- **EXERCISE PROMPT**
When a line in the data below includes "settings", pick it out and copy it.

(Source data)
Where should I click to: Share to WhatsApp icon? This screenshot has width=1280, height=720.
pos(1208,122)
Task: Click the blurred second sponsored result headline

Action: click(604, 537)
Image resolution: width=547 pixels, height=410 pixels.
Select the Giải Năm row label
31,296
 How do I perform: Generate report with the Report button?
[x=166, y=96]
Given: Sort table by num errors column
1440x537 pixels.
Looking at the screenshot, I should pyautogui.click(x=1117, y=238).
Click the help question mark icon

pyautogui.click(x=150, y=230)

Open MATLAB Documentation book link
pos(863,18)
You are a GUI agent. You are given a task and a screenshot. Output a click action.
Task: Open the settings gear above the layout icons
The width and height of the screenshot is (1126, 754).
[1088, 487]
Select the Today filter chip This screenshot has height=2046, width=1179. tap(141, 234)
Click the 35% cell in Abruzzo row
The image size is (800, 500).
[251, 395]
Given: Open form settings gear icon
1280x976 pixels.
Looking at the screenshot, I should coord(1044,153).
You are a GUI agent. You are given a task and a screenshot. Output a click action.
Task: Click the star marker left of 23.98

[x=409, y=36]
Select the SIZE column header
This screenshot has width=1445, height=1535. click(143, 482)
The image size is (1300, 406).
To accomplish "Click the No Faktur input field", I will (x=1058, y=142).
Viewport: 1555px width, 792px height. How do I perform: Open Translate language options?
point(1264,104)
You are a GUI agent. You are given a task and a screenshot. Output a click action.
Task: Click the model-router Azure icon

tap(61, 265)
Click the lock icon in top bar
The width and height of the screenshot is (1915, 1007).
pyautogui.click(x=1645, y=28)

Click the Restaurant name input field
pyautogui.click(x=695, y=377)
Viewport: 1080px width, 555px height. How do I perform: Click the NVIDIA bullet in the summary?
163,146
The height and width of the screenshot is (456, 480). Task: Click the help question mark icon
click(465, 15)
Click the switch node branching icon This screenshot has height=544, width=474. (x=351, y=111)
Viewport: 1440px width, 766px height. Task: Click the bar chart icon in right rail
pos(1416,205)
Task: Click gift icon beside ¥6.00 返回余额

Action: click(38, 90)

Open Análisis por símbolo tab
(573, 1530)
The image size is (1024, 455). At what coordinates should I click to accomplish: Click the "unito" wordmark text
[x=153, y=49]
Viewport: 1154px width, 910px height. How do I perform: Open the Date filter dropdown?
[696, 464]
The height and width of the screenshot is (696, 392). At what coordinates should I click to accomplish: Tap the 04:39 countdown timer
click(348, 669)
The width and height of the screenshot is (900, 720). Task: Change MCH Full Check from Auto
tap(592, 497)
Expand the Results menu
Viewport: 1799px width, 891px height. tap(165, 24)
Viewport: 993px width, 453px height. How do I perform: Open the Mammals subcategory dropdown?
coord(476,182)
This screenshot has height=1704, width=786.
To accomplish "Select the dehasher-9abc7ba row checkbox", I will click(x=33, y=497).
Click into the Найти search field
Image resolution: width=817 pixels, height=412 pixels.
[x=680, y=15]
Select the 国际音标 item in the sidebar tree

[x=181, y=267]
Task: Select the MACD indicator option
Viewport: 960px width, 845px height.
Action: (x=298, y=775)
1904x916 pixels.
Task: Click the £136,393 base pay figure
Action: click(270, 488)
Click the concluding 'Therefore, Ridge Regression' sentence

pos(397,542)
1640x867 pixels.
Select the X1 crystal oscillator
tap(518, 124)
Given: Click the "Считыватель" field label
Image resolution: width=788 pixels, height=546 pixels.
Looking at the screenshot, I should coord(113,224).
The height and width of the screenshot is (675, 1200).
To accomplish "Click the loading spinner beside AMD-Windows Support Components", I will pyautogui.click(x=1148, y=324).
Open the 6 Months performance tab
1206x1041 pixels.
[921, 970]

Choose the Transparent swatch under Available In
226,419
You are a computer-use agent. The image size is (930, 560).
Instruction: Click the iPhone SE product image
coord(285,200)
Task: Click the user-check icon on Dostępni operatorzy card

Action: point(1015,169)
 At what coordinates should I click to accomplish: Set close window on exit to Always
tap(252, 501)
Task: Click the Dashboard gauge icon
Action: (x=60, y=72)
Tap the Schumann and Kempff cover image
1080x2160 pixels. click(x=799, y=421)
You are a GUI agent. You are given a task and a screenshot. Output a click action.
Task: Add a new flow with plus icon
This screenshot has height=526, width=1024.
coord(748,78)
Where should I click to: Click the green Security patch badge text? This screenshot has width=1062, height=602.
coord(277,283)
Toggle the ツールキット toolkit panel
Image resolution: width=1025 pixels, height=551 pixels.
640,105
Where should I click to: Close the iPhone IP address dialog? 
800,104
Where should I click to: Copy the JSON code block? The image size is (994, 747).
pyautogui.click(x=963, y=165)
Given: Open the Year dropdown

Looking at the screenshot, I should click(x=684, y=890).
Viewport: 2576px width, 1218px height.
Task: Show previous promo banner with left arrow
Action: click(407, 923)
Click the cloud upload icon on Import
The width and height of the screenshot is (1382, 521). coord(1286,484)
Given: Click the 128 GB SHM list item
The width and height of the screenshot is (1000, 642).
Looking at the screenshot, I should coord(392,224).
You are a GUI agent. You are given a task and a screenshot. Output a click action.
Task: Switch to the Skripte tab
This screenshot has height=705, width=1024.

- **ANSWER BELOW**
Task: Open the settings gear above the layout icons
Given: Open form settings gear icon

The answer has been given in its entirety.